A Shawl of Bracken (for my mother, Peggy) I was a silent child, wordless for days— sometimes weeks. “What a good girl she is,” they’d say, not seeing the quiet as loneliness. I wandered alone up behind our house to where the old shearing shed rattled in the wind on the southern hill wrapped in a bracken shawl. Once, it had been a home— grand, bigger than ours. You could still hear voices sometimes low in the wind moving through the back rooms like an old woman finally home with firewood. Our sheep were shorn there once a year— when everything stopped for Uncle Lou. We’d take up lunch in a basket, tea in old bottles wrapped in yesterday’s news to keep it warm. I’d slip away from the newly shorn ewes, wander the empty rooms where wallpaper once hung— glued to newsprint from 1916— to hessian walls that shifted in the drafts. We’d pulled the pattern off years before but I’d still read the advertisements for Ford cars and .22 Remington rifles. I found treasures too: dark green glass, brass buttons hiding under rusted tin. I’d tuck them in the hollow walls for safekeeping. Then I’d look down to the highway, and wonder what the real people were doing. Not knowing I was real too. I just hadn’t spoken my mind yet.
The above map shows the visual geography of my mother’s memory. It’s part treasure map, part memoir, part oral history.
Companion Piece: Tickling Eels in the Creek
This earlier poem was one of the first I wrote from my mother’s childhood memories.
It captures another side of her childhood. Not the loneliness of being unheard, but the wild, wordless joy of being in the creek at night, with her hands in the mud and a brother at her side.
Tickling Eels in the Creek.
You laughed
as I lifted up the dark, beautiful thing
and threw it on the bank.
Bewitched as it danced,
too slow to jump on it or hug it,
it escaped through the tangle—
that beautiful black eel in the night,
alive under moon and stars.
We settled back down,
chins on the crumbling edge,
arms in the water,
hands in the mud,
waiting for the moment,
waiting a million years,
in a child's mind.
You sighed,
“we’ll be here all night.”
“be patient,” I said.
The rabbits rustled,
the fox listened,
the stars shimmered,
our faces—dark faerie reflections.
Our father could be heard, coming down the hill,
a ghost from Loch Neagh
to call us in.
But we were lost in the night,
tickling eels in the creek,
knowing nothing of what the old ones knew.
“Call us in.”
There’s something sacred about returning to the places our mothers wandered as children. Especially when those places no longer fully exist. A crumbling shed, a hill covered in bracken, long since cleared. The memory of warm tea in bottles wrapped in newspaper.
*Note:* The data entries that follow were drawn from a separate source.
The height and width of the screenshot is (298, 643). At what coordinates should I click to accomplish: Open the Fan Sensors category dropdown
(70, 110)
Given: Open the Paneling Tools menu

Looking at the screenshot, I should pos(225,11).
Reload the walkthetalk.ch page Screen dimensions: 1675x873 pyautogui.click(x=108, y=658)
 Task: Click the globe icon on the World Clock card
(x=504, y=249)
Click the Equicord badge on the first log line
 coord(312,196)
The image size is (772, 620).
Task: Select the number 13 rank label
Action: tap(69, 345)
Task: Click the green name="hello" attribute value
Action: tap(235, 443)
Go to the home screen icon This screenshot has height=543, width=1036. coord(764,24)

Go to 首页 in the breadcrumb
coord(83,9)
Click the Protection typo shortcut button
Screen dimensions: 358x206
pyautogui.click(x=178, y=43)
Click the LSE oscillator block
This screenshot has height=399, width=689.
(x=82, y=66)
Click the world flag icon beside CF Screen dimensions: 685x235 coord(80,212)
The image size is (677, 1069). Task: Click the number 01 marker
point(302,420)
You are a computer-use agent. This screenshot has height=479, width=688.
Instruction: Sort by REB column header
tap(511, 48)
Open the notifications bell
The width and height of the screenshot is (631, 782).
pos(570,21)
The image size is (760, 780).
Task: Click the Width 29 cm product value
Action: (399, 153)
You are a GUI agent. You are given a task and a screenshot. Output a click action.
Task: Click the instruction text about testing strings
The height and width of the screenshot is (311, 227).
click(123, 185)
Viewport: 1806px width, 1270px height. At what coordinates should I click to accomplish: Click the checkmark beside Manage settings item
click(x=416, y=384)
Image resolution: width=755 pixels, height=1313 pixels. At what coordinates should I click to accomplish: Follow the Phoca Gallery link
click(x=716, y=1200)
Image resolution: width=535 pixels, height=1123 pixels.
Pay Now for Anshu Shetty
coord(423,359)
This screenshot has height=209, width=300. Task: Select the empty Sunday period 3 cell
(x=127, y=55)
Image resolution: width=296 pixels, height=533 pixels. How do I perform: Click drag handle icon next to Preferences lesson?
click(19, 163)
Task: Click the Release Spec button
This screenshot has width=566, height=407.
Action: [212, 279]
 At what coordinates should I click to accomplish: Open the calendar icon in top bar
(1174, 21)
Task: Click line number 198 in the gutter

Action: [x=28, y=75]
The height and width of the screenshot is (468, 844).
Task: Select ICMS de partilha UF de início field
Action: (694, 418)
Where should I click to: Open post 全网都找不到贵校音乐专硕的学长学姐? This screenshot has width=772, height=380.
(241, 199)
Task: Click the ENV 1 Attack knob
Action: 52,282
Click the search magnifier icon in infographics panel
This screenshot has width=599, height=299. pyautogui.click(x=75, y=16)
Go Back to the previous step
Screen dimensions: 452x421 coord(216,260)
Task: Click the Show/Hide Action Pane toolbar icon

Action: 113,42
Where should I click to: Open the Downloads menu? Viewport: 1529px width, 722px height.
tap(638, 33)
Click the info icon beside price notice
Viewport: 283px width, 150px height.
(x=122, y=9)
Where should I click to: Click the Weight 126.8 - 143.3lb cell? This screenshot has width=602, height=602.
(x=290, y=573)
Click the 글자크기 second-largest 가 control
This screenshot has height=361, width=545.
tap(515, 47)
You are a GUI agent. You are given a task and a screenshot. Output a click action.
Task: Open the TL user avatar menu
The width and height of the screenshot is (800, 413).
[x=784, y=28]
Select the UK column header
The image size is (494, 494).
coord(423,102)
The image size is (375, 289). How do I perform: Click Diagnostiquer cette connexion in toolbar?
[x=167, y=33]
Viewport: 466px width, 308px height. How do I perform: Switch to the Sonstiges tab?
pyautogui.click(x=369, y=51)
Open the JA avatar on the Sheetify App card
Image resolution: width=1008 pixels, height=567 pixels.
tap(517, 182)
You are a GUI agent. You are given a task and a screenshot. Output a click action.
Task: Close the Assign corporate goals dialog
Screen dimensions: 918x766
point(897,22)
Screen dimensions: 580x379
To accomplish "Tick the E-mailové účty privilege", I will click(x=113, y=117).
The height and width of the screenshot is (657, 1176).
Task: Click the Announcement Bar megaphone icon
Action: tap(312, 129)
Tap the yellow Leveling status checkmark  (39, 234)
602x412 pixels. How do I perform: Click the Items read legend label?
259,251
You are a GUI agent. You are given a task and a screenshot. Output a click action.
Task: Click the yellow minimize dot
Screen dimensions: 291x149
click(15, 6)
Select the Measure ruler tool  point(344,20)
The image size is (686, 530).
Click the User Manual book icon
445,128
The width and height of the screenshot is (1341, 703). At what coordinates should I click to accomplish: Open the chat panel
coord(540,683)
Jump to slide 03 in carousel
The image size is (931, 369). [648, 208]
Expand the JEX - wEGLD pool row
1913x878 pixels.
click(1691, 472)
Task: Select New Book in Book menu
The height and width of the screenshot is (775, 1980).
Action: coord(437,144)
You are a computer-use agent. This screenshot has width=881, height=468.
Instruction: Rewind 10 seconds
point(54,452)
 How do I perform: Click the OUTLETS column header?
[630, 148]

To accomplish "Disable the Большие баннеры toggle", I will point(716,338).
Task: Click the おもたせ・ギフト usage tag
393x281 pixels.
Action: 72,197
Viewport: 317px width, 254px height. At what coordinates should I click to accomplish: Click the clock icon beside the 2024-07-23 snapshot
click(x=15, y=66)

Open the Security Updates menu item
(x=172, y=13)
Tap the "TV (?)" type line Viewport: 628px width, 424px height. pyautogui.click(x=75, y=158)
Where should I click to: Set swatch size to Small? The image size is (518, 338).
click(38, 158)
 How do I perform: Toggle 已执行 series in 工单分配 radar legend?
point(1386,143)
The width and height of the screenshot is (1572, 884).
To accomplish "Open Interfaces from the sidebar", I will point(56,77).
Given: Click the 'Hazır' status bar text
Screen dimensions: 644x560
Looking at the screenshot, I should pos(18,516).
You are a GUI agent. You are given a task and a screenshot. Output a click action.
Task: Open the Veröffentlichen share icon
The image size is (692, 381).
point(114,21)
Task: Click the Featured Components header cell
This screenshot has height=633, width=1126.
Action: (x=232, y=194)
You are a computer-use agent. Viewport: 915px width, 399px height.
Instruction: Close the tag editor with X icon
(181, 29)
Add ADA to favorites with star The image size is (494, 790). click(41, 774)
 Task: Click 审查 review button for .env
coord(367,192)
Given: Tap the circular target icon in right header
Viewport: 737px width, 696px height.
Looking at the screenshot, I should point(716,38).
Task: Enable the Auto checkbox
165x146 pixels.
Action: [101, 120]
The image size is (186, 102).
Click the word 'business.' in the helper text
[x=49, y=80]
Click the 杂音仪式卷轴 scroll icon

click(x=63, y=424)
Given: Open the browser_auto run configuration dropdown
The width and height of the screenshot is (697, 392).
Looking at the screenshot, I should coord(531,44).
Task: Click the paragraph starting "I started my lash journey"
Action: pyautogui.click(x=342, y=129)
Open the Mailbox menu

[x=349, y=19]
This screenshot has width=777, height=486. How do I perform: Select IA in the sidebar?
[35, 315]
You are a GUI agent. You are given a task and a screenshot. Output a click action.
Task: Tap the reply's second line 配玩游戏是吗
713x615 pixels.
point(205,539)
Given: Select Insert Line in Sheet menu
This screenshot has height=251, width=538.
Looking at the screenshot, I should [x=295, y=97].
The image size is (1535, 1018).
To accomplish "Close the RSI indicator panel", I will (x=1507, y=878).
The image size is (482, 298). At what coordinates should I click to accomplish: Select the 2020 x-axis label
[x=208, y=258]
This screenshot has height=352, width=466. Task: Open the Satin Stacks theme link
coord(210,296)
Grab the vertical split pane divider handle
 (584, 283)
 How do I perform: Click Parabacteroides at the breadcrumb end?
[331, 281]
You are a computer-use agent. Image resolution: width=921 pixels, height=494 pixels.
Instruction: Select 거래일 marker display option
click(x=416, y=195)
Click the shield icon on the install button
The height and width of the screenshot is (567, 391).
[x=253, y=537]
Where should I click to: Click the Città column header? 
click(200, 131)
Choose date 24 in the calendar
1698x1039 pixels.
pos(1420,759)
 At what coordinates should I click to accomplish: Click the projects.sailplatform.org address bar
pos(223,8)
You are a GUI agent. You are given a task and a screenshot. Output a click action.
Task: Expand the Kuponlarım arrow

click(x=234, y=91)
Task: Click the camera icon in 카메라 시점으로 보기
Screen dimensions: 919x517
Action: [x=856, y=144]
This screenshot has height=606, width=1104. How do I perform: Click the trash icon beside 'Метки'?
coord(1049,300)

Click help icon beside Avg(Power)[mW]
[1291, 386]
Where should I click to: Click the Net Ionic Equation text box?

These aren’t just details, they’re doorways. Through my mother’s handwriting, her drawings, her stories, I’ve been allowed to enter that world as a poet. To sit beside her again, not just as a son, but as a listener from another time. A quiet witness. These poems are my way of saying: I see it now. I see her now. And in the creek, in the hill, in the windswept grass of those paddocks, I’m beginning to hear what she never got the chance to say aloud.

What a beautiful, melancholic journey, an homage to your mother.
This chimed A LOT. I am writing about my own mother at the moment but, in the silence, struggle to find her voice. Very moved by this, Damian. This might well move me on. Thanks.